> **Material for this exercise**:
--------------------

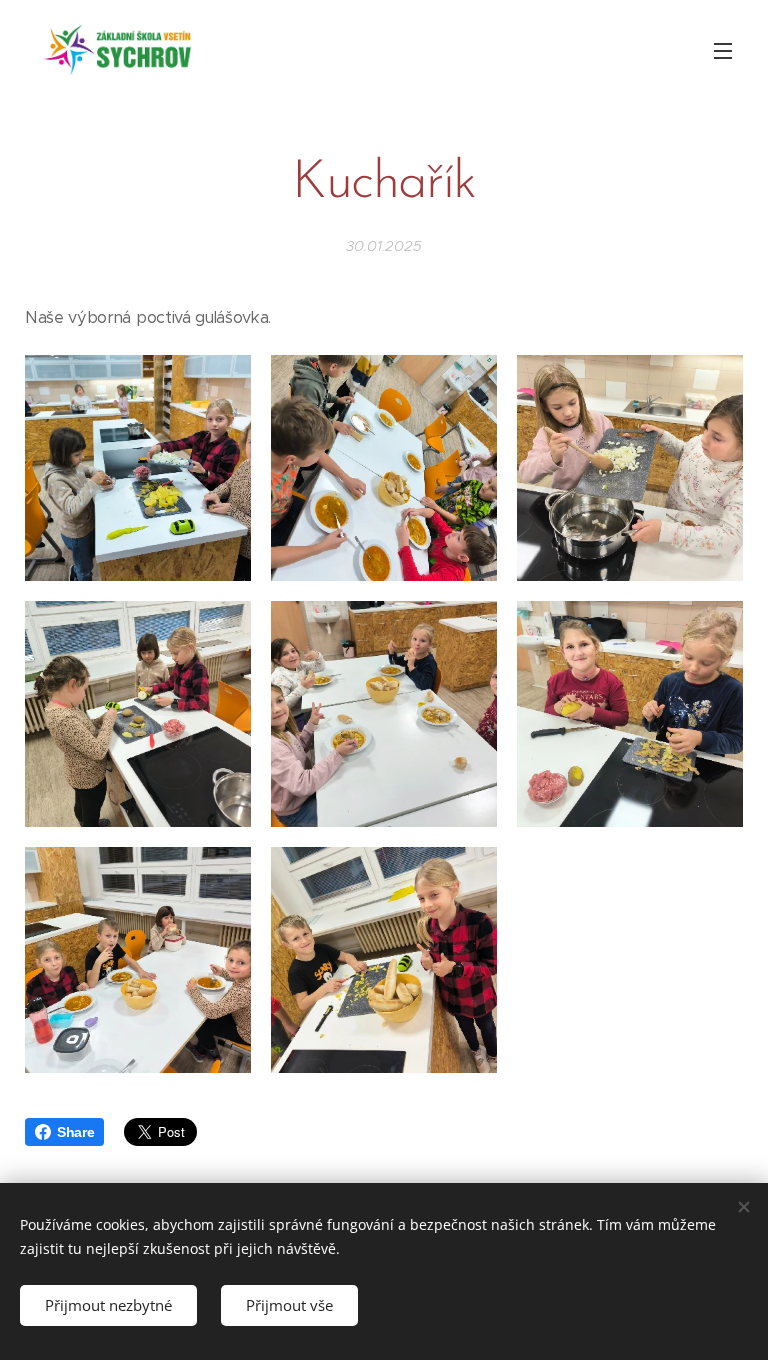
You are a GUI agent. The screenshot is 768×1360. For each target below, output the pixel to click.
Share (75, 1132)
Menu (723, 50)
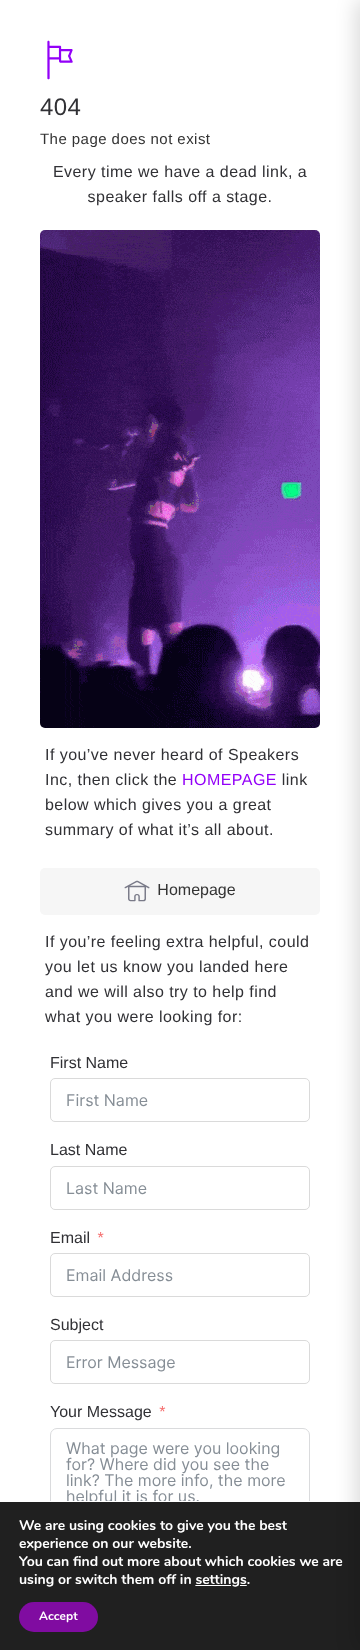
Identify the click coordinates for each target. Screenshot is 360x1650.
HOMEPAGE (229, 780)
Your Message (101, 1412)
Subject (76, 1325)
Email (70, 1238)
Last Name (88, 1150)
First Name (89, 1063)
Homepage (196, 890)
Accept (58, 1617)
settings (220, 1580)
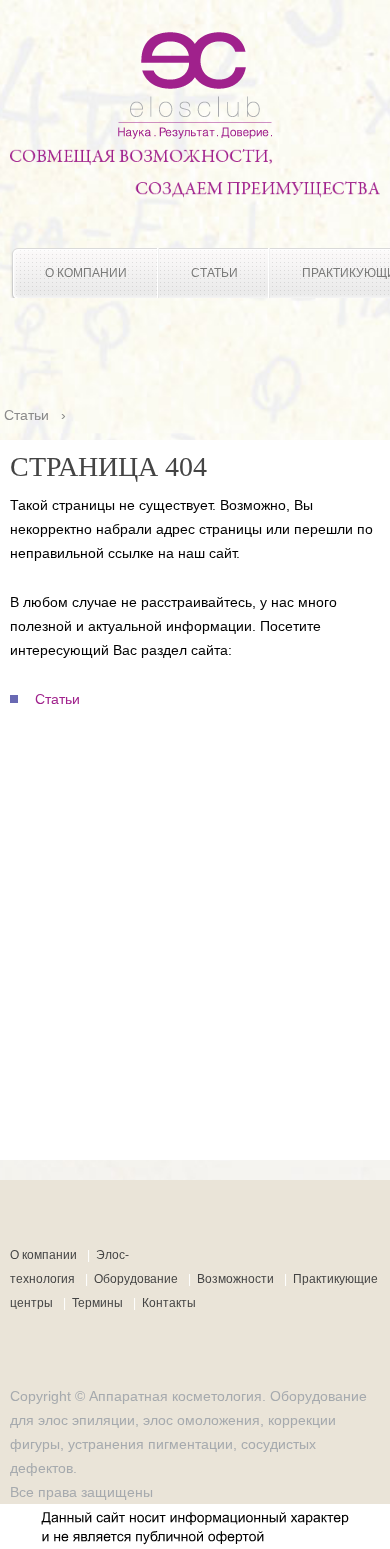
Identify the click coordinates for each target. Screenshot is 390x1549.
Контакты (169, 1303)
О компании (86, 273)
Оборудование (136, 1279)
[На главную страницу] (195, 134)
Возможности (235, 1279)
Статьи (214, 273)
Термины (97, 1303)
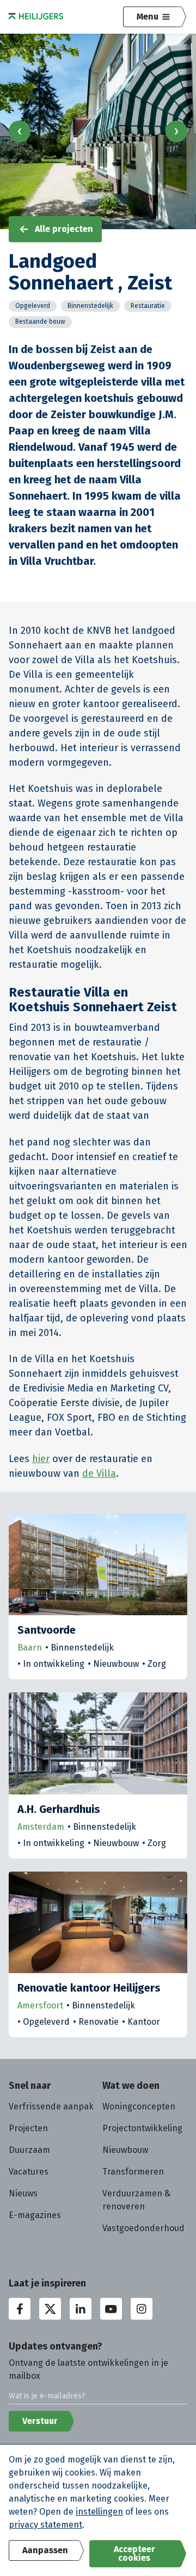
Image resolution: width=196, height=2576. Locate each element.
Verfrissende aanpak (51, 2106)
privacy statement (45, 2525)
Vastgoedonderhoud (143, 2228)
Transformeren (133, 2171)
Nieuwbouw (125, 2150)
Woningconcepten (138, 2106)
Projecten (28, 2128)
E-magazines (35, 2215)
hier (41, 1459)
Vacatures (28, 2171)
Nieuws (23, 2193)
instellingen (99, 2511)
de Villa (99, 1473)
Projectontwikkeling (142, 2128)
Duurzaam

--------------------

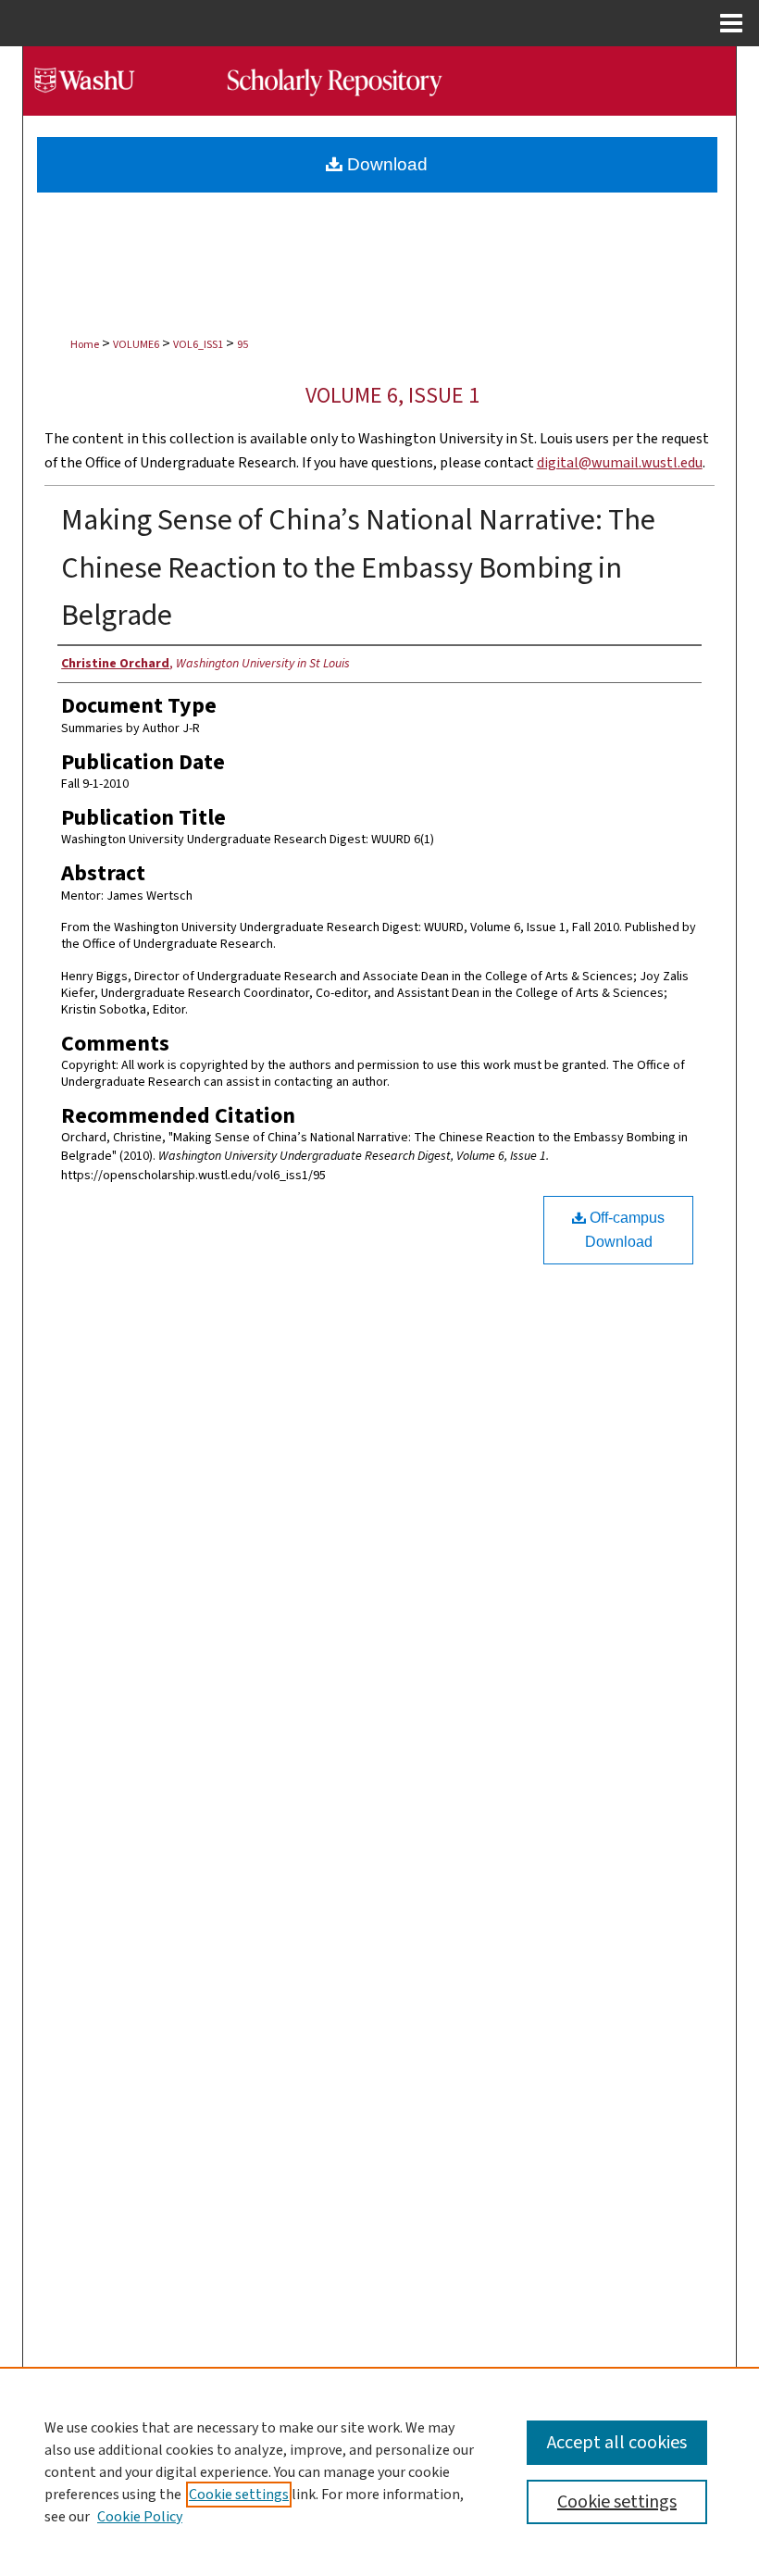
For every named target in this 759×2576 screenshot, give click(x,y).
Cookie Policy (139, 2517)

--------------------

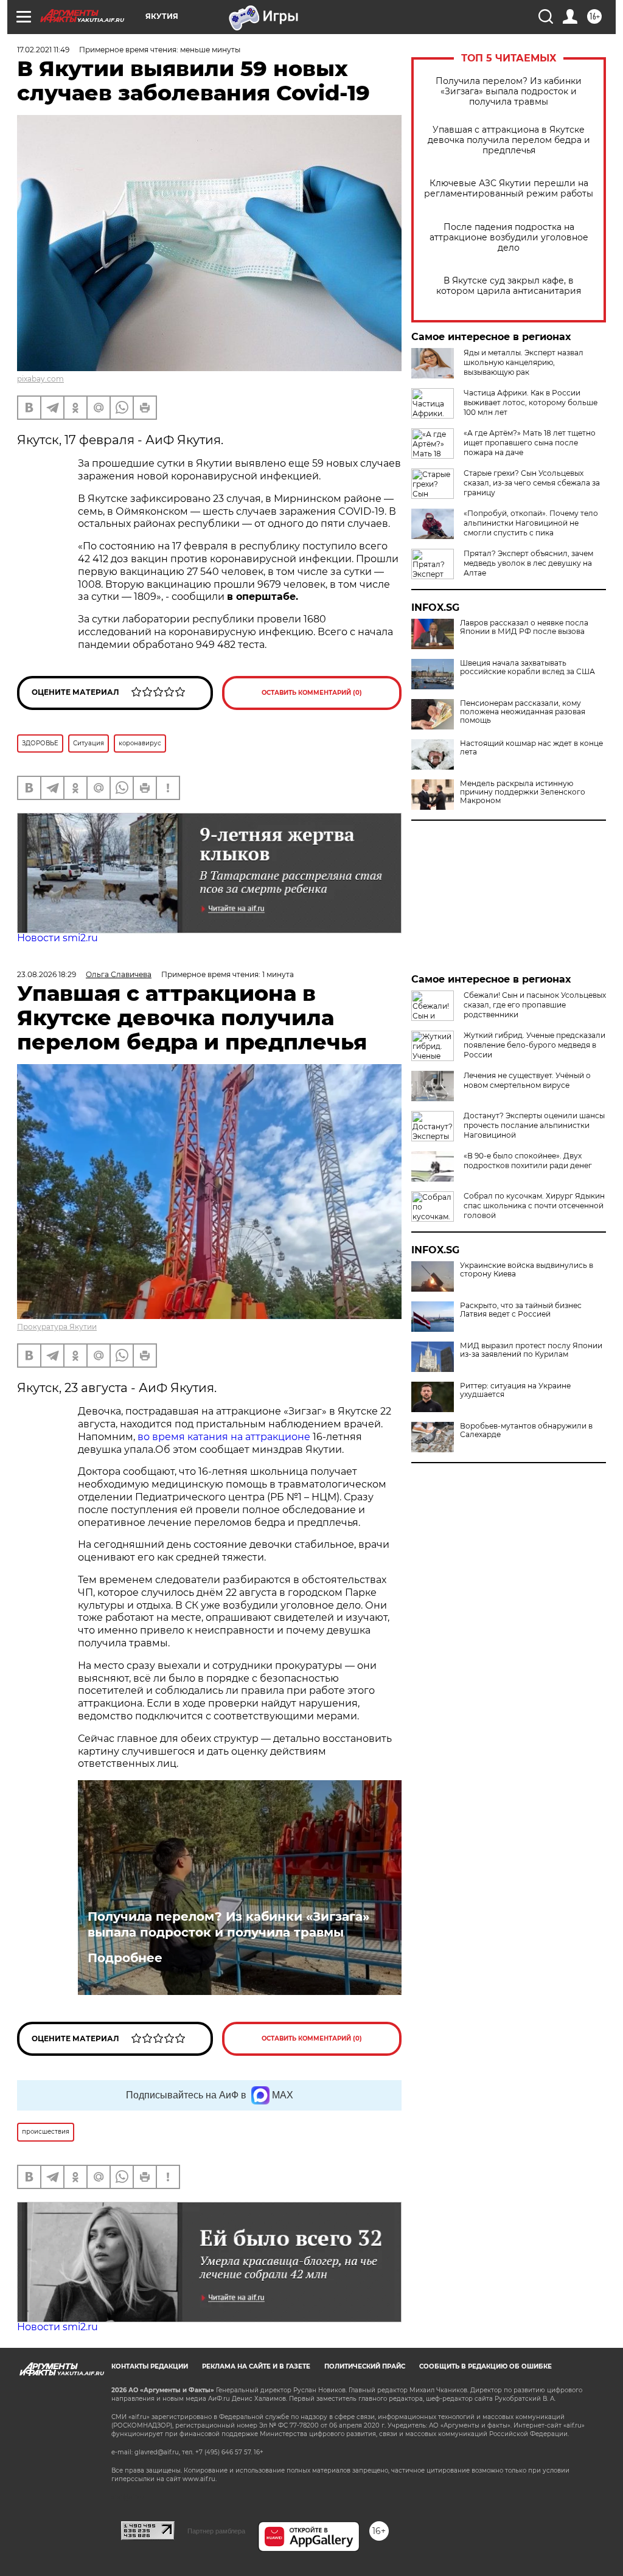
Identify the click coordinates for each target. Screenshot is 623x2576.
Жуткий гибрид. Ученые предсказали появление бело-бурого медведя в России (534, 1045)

--------------------

> **Exercise directions**:
Wherever a line of the listing above contains the string "each", copy that line.

> **Your response**:
You are a GUI agent. The screenshot is 768×1360. For each target below, output the pixel to click.
Identify the click coordinates for each target. Screenshot is 360x1650.
Identify the click coordinates for each target. Screenshot is 390x1549.
Image resolution: width=196, height=2576. Locate each element.
Identify the click coordinates for each target. Screenshot is 623x2576.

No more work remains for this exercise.